So as soon as you plug in Lisa they load USB->serial port drivers for the two ports they believe are on Lisa causing a conflict. The programming of Lisa happens through a different mechanism and does not want the programming interface of Lisa to be taken by the FTDI driver which has already been loaded. For OS X there is a hack we can do that makes it better until we can get vendor and product ids sorted out. It involves modifying the /System/Library/Extensions/FTDIUSBSerialDriver.kext/Contents/Info.plist file. We change it so only the first of the two serial interfaces is loaded. The second is not as it is the programming interface.

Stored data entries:
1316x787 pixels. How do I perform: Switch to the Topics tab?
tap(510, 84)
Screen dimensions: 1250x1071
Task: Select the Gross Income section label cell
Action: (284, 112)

## Exercises to complete
[a] Decide whether each statement agrees with the Lisa driver passage, and support each yes or no with the passage's deciding words quoted exactly: (i) The hack described is for OS X. (ii) The change makes both serial interfaces load. (iii) Lisa is programmed through the FTDI serial driver.
[b] Reproduce every line of the records exactly.
The passage and the records have no connection to each other.

## Complete answers
[a]
(i) Yes: "For OS X there is a hack we can do that makes it better until we can get vendor and product ids sorted out."
(ii) No: "We change it so only the first of the two serial interfaces is loaded."
(iii) No: "The programming of Lisa happens through a different mechanism"

[b]
1316x787 pixels. How do I perform: Switch to the Topics tab?
tap(510, 84)
Screen dimensions: 1250x1071
Task: Select the Gross Income section label cell
Action: (284, 112)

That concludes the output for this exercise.